> Task input:
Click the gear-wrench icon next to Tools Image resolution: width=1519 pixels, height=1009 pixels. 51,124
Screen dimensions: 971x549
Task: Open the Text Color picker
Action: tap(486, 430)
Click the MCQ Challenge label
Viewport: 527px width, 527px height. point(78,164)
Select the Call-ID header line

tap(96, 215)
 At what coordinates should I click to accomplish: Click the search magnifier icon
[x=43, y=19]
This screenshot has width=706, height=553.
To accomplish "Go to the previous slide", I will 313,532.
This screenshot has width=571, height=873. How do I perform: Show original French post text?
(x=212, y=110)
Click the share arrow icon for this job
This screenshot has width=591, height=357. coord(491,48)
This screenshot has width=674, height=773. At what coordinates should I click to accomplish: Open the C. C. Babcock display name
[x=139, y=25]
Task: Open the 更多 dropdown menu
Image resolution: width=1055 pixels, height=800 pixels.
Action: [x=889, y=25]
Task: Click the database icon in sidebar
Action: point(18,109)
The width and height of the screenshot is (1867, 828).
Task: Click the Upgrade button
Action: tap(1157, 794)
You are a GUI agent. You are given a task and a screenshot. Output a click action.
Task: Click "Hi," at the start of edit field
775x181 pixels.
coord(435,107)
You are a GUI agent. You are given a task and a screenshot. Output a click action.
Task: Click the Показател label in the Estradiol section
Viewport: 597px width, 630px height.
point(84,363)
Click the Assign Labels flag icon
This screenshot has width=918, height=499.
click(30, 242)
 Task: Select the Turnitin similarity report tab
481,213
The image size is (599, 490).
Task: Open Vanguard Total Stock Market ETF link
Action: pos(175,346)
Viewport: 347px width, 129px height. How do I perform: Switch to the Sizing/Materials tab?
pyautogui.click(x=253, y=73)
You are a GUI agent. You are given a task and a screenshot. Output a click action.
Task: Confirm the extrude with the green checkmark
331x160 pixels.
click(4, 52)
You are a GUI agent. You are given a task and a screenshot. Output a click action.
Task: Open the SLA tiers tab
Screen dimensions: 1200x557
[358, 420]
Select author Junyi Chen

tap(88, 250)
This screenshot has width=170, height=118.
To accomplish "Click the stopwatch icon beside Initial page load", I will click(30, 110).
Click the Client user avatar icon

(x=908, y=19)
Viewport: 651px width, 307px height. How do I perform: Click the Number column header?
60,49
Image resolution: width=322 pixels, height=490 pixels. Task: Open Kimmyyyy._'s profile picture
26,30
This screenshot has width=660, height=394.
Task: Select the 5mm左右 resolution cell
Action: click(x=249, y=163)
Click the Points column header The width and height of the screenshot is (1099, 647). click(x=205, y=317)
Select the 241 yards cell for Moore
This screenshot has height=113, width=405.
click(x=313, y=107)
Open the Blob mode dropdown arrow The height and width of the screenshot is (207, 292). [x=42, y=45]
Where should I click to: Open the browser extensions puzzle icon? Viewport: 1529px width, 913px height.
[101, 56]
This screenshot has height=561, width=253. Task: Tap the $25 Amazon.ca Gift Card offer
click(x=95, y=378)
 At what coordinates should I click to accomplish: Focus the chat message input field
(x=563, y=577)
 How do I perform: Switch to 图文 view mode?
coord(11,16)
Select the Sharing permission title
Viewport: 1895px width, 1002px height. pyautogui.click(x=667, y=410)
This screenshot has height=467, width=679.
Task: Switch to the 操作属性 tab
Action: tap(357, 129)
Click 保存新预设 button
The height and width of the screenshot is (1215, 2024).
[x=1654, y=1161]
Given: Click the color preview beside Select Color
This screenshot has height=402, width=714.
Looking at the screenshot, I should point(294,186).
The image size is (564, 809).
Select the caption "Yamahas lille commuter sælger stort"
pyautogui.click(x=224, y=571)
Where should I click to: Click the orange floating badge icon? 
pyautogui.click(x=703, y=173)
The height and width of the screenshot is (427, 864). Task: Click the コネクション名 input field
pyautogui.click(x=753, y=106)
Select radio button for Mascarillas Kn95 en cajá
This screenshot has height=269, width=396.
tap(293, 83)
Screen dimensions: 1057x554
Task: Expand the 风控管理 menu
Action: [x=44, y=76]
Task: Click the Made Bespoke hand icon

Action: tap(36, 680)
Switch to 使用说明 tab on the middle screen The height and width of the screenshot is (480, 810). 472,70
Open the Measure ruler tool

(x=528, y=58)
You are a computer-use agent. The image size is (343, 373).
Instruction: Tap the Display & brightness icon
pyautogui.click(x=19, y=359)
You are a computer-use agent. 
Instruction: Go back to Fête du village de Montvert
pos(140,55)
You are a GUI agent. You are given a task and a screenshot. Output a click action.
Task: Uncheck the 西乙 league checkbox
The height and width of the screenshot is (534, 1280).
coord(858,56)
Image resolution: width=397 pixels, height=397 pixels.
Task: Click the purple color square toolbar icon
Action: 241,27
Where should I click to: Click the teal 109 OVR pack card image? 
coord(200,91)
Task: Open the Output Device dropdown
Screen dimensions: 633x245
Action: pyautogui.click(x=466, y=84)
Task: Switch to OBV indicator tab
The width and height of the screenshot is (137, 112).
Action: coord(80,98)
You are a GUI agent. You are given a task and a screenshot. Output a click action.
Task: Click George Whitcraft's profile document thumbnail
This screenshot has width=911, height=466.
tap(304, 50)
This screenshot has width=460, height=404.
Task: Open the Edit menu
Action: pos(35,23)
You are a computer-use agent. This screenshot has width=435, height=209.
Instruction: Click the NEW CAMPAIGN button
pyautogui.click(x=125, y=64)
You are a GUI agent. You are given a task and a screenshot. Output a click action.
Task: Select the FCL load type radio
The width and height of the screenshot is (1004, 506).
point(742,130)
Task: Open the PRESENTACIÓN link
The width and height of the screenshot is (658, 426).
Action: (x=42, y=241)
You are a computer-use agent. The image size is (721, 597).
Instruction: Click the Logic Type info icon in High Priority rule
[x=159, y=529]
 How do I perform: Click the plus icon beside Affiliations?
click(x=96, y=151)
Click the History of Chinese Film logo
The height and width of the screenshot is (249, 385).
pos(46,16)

> Aim of the exercise: Look through the entries for lines containing the word "computer" and return each one.

> Finished task:
You are a computer-use agent. The image size is (343, 373).
You are a computer-use agent. 
You are a computer-use agent. This screenshot has width=435, height=209.
You are a computer-use agent. The image size is (721, 597).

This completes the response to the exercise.